Stop feeding the animals!
By Moosetrack Megan

Posted: January 30, 2016
FWP Game Warden Ron Howell would like to remind folks that the supplemental feeding of game animals is illegal under Montana code (MCA 87-6-216) on private and state land on the Flathead Reservation, as well as off the reservation.
The law specifically prohibits the feeding of ungulates—(deer, elk, moose, and antelope), mountain lions and bears. The recreational feeding of birds (song birds, turkeys, pheasants, etc) can also be unlawful if it attracts ungulates or bears. Supplemental food includes grain, processed feed, hay, and other foods.
Howell noted that residents sometimes claim to be feeding turkeys, but this feeding can also attract other species. For example, if deer are drawn to feeding sites, they can attract mountain lions and pose a safety threat to neighbors. Howell added that several examples of unlawful feeding of wildlife have been turned in recently in the Polson area.“The most recent incident in the Polson area was probably the worse example I have seen in my 9 years. Hay and salt blocks were actually delivered to the residence just for the deer (see pictures attached)”. The landowner does not own livestock. “Nearly 30 turkeys and countless deer were feeding on the pile when I arrived.” Another incident has been recently reported to Howell in the Ronan area. “Lots of turkeys are being fed which is attracting deer, and concerned neighbors are reporting seeing mountain lions in the area”. “I try to educate folks on the law, and give them a chance to clean up the attractants and stop the feeding by issuing a written warning first. If the feeding does not stop then I will issue a citation”.Officials with the Confederated Salish and Kootenai Tribes (CSKT) note the Tribes have collaborated on information for the public on Living with Balance with mountain lions and grizzly bears and provided countless hours of education to farmers and ranchers, schools and the community about ways to reduce conflict with wildlife. Feeding wildlife is counter to all tribal efforts to reduce wildlife losses and minimize potential human wildlife conflicts.

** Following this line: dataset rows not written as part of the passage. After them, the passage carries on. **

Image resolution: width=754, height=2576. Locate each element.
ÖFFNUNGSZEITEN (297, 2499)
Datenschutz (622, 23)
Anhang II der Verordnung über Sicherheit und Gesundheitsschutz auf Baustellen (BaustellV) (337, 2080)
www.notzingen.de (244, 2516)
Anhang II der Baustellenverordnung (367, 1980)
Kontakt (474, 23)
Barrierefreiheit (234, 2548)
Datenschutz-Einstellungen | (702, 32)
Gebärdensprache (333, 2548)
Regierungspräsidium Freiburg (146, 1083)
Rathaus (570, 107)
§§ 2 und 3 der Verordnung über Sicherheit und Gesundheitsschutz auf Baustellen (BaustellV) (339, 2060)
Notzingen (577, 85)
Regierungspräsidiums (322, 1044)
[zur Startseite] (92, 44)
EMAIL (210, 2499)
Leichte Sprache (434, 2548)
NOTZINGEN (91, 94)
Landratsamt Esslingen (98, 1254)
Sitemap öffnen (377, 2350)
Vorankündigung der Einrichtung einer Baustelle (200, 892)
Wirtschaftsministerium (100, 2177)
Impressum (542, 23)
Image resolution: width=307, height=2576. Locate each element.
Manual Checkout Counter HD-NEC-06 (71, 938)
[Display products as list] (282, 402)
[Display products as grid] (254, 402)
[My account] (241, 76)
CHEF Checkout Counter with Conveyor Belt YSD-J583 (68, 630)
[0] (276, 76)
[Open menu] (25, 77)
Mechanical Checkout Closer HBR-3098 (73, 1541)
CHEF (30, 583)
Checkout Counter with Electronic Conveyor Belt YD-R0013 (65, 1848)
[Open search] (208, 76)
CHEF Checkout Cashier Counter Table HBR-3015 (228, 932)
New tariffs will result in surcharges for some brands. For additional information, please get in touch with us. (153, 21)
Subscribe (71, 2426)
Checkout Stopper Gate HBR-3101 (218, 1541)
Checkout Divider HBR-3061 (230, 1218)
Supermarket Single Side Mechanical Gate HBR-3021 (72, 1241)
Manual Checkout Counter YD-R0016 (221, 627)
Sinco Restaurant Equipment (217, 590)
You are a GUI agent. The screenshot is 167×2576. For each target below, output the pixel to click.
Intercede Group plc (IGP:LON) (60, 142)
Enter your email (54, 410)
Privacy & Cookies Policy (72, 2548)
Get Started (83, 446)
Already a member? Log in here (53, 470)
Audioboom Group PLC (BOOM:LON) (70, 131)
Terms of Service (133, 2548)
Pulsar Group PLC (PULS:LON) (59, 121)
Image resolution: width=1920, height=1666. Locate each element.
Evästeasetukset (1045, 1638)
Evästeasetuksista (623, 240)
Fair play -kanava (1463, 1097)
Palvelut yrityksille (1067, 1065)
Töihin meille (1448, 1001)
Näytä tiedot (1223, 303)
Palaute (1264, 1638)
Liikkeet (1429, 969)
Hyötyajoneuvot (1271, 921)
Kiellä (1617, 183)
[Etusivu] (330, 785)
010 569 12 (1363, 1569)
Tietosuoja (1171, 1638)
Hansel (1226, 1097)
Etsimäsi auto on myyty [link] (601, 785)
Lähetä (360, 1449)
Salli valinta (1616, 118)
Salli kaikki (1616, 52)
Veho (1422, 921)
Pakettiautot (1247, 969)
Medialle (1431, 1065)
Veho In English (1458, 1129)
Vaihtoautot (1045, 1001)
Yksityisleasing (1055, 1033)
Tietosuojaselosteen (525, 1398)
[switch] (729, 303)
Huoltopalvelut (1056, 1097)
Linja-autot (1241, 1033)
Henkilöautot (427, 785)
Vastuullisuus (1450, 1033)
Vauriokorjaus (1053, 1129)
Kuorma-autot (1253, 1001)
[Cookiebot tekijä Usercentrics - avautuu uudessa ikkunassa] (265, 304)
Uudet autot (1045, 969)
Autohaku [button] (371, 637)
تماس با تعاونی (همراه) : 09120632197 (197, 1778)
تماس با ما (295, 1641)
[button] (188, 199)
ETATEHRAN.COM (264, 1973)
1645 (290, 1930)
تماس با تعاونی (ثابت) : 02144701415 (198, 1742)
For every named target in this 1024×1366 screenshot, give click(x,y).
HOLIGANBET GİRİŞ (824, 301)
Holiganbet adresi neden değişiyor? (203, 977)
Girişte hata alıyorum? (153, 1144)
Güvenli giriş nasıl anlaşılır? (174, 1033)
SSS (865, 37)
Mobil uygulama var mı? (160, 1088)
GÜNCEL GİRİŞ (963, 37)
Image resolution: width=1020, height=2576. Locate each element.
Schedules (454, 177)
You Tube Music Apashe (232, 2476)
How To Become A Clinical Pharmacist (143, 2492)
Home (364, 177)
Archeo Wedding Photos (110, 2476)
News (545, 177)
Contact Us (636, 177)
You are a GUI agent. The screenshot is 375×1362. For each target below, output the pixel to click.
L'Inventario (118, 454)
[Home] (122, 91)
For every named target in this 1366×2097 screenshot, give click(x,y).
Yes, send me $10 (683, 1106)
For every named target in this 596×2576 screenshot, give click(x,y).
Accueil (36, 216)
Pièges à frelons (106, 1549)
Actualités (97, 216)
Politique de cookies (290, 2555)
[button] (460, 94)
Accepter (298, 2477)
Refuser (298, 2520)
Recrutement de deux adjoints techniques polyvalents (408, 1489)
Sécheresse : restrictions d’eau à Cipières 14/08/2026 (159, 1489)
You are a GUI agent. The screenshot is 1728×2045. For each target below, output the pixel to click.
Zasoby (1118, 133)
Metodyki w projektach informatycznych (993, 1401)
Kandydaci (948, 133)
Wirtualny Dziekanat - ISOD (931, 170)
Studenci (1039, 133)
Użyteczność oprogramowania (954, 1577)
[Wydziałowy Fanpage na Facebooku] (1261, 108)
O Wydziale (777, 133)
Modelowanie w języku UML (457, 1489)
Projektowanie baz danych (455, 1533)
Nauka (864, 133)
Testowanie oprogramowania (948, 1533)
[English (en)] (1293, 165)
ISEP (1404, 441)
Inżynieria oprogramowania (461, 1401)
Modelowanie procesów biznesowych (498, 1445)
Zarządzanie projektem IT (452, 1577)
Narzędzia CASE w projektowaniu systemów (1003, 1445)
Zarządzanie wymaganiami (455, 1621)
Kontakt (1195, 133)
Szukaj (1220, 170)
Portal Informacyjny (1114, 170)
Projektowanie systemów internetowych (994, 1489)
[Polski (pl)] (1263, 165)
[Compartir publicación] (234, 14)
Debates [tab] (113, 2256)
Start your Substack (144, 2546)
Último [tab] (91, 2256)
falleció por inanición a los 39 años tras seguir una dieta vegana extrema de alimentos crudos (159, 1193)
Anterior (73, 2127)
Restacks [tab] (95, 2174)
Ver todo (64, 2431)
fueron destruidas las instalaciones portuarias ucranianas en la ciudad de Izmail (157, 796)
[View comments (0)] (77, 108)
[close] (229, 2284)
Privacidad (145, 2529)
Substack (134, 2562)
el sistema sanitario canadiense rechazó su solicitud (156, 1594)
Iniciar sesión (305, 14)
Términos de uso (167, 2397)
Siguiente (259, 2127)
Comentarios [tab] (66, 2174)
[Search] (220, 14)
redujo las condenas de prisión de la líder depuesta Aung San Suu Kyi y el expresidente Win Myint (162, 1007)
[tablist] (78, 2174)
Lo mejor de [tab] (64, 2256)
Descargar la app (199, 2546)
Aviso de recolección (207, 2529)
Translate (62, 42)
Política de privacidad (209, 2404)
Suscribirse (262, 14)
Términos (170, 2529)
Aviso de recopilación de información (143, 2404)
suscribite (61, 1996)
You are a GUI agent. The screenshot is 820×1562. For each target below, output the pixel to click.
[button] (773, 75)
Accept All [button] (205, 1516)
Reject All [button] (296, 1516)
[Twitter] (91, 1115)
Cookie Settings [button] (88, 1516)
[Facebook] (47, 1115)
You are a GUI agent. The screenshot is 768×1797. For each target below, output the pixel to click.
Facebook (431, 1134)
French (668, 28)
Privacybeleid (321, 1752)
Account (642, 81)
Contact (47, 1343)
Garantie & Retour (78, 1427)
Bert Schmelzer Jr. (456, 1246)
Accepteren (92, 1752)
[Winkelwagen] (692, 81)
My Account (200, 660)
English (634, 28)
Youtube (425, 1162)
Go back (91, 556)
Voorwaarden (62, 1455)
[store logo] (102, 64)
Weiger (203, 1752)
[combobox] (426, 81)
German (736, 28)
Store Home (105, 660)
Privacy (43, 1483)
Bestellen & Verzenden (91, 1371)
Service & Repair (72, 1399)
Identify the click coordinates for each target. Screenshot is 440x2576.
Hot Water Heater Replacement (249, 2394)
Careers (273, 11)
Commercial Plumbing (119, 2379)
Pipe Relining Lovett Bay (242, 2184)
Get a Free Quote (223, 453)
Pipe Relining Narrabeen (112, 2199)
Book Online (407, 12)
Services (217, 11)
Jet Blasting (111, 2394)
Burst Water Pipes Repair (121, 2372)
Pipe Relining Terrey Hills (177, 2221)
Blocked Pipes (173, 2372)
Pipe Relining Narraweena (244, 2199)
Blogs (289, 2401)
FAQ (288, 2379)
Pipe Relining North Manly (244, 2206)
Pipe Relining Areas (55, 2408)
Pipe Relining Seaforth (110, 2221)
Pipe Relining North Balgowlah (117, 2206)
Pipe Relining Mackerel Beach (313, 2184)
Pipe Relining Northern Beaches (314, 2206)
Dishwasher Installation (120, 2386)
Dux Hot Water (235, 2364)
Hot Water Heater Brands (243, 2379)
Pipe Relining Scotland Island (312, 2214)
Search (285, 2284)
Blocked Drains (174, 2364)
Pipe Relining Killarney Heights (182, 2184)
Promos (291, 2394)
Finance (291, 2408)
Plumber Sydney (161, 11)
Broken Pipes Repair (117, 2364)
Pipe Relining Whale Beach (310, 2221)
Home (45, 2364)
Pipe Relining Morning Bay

–Here is the text to MCA 87-6-216:
87-6-216. Unlawful supplemental feeding. (1) A person may not provide supplemental feed attractants to game animals by:
(a) purposely or knowingly attracting any cloven-hoofed ungulates, bears, or mountain lions with supplemental feed attractants;
(b) after having received a previous warning, negligently failing to properly store supplemental feed attractants and allowing any cloven-hoofed ungulates, bears, or mountain lions access to the supplemental feed attractants; or
(c) purposely or knowingly providing supplemental feed attractants in a manner that results in an artificial concentration of game animals that may potentially contribute to the transmission of disease or that constitutes a threat to public safety.
(2) A person is not subject to civil or criminal liability under this section if the person is engaged in:
(a) the normal feeding of livestock;
(b) a normal agricultural practice;
(c) cultivation of a lawn or garden;
(d) the commercial processing of garbage; or
(e) recreational feeding of birds unless, after having received a previous warning by the department, the person continues to feed birds in a manner that attracts cloven-hoofed ungulates or bears and that may contribute to the transmission of disease or constitute a threat to public safety.
(3) This section does not apply to supplemental feeding activities conducted by the department for disease control purposes.
(4) A person convicted of a violation of this section shall be fined not less than $50 or more than $1,000 or be imprisoned in the county detention center for not more than 6 months, or both. In addition, the person, upon conviction or forfeiture of bond or bail, may be subject to forfeiture of any current hunting, fishing, or trapping license issued by this state and the privilege to hunt, fish, or trap in this state or to use state lands, as defined in 77-1-101, for recreational purposes for a period of time set by the court.